* EXERCISE
Hunt for the word "beside" across the entries below, copying each line that holds it.
*** ENTRIES SUPPLIED ***
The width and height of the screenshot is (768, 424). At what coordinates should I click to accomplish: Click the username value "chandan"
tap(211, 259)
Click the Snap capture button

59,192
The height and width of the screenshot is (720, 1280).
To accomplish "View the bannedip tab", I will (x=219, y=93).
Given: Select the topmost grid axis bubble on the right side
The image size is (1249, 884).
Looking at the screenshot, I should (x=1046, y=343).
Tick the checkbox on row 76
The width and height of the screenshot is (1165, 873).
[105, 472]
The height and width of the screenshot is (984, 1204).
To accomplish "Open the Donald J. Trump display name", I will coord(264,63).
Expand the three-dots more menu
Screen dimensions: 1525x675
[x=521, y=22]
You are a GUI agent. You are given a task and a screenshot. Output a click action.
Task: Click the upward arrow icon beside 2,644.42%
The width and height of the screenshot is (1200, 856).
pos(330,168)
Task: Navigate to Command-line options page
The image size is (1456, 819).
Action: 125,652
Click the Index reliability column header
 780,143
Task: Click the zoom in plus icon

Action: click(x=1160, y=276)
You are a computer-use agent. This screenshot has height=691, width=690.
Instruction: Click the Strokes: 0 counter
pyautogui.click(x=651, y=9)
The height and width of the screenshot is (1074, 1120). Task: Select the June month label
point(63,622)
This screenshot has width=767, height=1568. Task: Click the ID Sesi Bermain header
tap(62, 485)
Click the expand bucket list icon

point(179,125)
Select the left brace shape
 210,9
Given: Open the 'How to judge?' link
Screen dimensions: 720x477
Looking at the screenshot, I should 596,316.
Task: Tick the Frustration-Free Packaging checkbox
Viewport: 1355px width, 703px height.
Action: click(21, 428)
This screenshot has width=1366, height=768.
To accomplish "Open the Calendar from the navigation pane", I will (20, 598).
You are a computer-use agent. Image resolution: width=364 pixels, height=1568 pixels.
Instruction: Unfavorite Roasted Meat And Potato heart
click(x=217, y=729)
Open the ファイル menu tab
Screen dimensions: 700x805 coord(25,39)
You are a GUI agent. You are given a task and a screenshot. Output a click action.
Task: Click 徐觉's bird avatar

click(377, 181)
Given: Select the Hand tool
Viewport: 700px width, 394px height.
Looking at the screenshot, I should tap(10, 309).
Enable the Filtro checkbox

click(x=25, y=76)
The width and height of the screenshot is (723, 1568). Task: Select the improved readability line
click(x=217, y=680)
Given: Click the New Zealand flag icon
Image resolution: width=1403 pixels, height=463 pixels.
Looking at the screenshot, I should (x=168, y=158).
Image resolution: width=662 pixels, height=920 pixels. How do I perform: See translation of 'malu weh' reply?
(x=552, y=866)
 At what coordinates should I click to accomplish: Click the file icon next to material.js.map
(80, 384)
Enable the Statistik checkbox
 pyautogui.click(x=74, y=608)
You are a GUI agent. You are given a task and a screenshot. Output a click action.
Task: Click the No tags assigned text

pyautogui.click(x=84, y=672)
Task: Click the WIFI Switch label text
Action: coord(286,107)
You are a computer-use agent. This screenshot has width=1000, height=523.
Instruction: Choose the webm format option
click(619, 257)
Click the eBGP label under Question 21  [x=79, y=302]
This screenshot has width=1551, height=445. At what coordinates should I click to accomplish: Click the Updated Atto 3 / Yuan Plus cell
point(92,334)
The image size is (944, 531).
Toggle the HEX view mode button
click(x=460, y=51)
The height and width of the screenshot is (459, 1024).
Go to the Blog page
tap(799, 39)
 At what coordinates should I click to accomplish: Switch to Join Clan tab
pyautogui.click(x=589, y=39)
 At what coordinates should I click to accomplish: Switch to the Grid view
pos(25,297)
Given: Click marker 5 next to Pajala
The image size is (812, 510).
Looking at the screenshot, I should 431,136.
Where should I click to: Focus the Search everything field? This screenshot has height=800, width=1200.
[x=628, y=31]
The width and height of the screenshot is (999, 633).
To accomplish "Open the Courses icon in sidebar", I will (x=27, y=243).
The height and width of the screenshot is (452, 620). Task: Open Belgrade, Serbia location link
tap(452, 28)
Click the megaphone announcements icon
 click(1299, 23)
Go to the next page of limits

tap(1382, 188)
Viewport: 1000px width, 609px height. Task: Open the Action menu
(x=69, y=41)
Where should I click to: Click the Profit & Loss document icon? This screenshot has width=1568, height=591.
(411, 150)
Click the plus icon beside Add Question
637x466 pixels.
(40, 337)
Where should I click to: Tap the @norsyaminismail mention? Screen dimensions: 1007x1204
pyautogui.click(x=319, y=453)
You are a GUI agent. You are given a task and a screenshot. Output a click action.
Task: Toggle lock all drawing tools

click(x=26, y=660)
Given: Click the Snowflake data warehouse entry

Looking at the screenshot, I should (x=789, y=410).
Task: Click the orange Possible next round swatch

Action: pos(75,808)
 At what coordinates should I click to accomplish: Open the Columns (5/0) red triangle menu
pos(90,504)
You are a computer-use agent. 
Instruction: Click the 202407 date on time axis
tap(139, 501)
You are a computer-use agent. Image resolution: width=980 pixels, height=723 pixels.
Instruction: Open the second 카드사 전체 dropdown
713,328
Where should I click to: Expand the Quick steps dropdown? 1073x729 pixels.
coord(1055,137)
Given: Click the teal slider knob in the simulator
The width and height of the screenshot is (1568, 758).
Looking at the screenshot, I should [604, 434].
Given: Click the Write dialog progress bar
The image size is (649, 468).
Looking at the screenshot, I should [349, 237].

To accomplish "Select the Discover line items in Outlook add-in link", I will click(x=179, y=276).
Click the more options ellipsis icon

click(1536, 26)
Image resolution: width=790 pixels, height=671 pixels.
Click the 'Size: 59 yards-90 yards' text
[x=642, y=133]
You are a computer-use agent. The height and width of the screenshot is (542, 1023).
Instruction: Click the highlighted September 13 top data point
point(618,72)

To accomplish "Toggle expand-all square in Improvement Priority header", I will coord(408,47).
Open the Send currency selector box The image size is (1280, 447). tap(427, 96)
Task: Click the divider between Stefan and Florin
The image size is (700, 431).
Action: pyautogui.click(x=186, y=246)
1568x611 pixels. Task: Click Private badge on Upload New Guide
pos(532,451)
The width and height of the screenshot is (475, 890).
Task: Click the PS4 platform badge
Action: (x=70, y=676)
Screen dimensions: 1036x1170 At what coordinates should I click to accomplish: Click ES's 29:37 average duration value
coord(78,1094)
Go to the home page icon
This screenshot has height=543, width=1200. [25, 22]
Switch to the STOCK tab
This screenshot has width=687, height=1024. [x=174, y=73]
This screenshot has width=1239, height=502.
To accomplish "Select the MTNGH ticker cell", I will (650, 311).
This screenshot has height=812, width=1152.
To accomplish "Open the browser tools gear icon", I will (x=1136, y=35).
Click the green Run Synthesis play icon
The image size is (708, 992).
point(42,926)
*** End of ENTRIES SUPPLIED ***
* ANSWER FOR THIS EXERCISE
Task: Click the upward arrow icon beside 2,644.42%
Click the plus icon beside Add Question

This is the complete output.